[Saved data entries]
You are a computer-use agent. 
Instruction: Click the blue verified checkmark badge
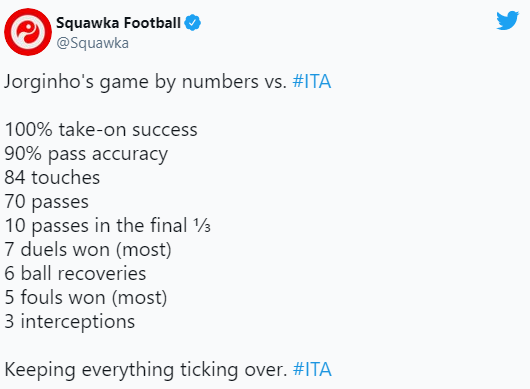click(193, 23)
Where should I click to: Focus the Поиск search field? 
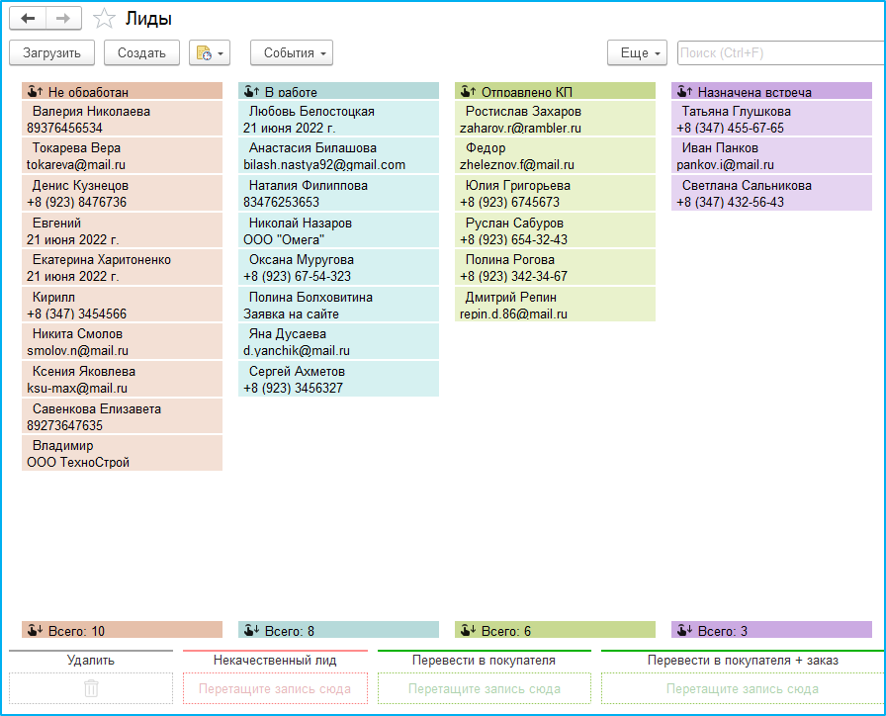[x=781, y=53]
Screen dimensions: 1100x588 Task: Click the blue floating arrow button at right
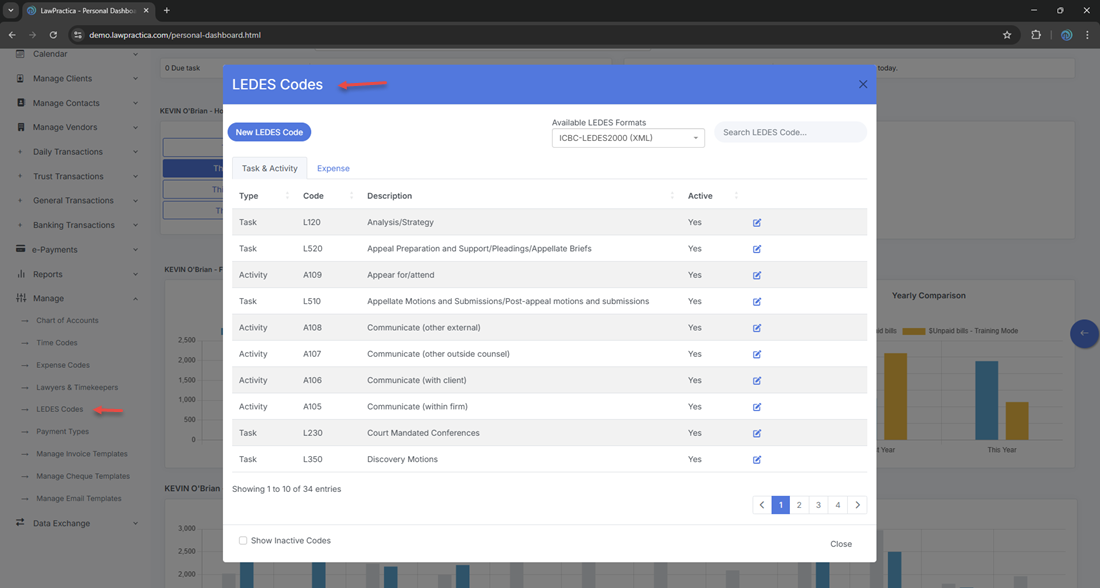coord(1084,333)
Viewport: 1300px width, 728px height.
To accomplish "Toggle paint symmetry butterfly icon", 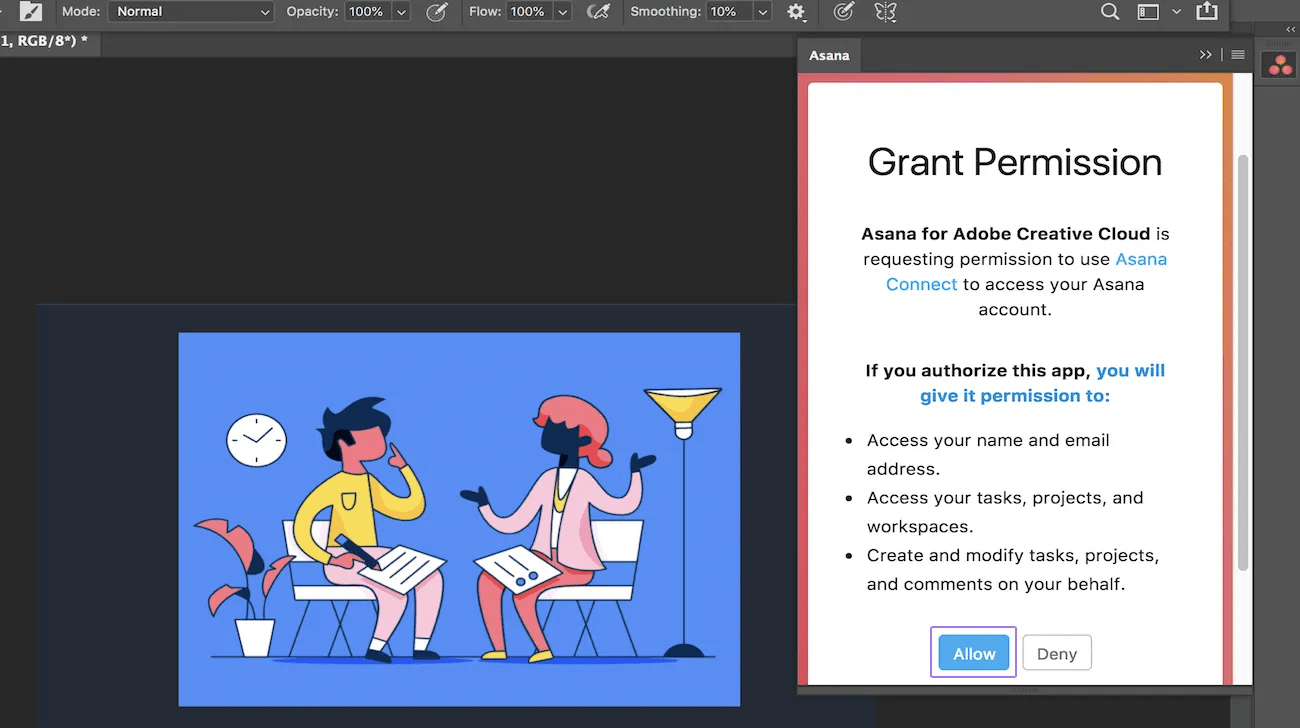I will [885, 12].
==
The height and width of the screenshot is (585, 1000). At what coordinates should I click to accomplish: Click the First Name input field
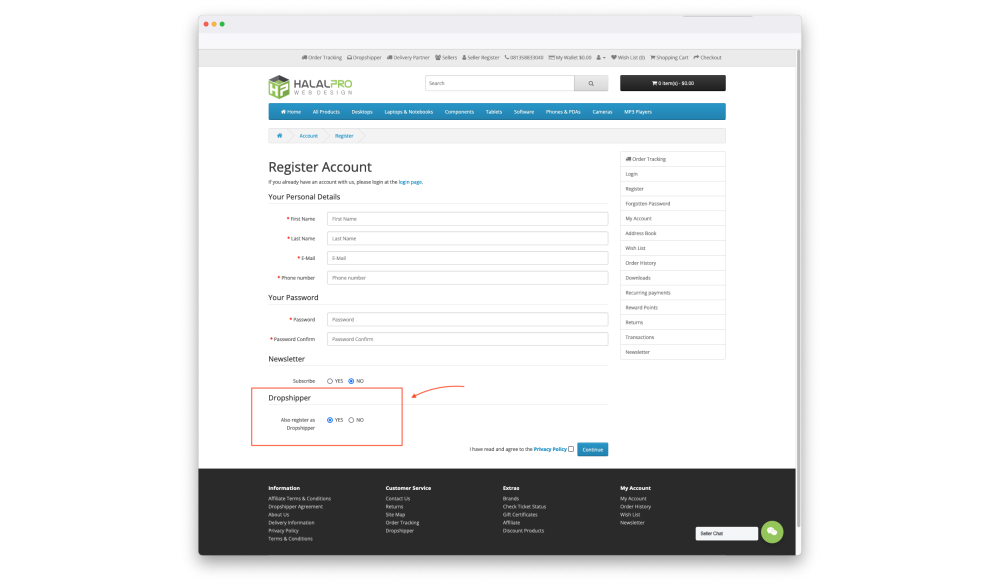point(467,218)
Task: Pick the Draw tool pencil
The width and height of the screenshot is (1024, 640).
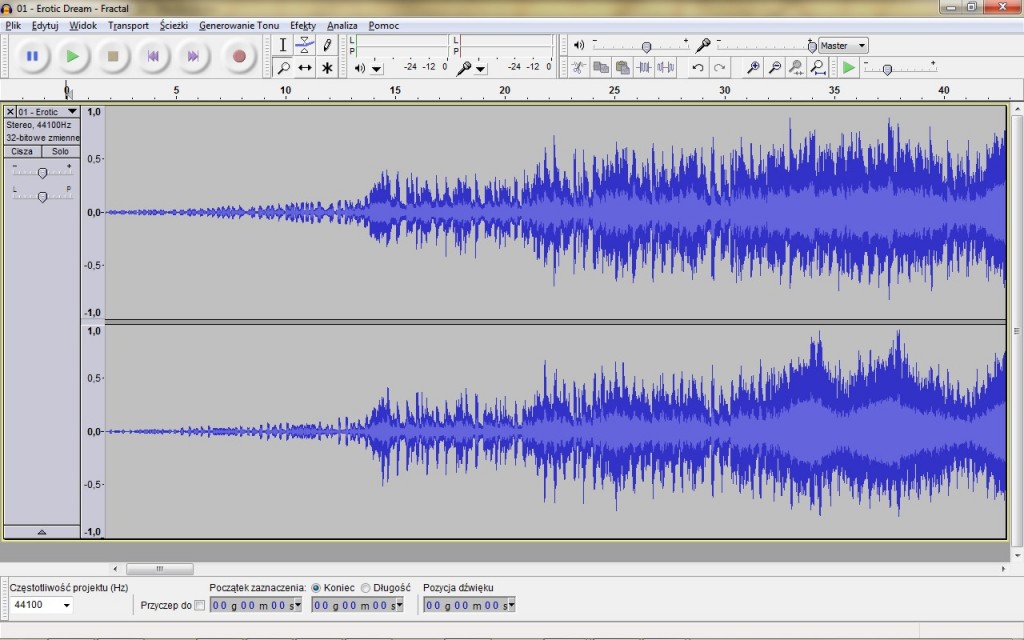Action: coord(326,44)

**Exercise goal:** Set down again, exactly, every line above from the one with "You are a computer-use agent." down to the one with "Viewport: 1300px width, 728px height.", both ends included. No pictures, and nothing else.

**Written answer:**
You are a computer-use agent. 
Instruction: Click the blue verified checkmark badge
click(193, 23)
Where should I click to: Focus the Поиск search field? 
[x=781, y=53]
Screen dimensions: 1100x588 Task: Click the blue floating arrow button at right
coord(1084,333)
Viewport: 1300px width, 728px height.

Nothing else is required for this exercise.